======== Study material ========
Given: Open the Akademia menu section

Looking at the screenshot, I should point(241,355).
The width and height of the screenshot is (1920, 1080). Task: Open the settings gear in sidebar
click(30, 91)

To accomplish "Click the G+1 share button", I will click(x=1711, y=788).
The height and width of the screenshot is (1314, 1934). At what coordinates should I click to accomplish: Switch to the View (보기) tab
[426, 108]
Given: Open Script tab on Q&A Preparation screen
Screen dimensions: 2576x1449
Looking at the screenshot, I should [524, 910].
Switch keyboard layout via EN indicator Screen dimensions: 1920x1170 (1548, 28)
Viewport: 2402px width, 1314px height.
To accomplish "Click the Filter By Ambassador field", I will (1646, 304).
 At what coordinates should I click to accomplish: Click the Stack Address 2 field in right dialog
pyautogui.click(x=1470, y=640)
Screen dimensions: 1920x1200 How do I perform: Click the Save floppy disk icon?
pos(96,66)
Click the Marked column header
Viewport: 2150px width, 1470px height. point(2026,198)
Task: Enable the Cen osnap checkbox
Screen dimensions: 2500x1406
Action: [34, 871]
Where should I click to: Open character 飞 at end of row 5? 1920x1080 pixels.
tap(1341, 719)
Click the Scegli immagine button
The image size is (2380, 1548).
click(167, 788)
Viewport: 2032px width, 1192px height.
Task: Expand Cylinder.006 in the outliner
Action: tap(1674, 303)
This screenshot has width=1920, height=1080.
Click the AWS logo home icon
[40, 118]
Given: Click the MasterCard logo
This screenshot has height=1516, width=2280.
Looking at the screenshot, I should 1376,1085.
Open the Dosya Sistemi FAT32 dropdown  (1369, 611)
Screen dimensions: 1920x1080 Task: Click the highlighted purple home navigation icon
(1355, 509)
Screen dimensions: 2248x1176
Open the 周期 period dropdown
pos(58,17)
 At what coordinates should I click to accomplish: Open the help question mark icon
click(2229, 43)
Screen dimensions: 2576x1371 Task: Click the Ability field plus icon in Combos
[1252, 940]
========
Exercise: Return the number of lines in the material holding the string "button", and no other text.

Problem solution: 2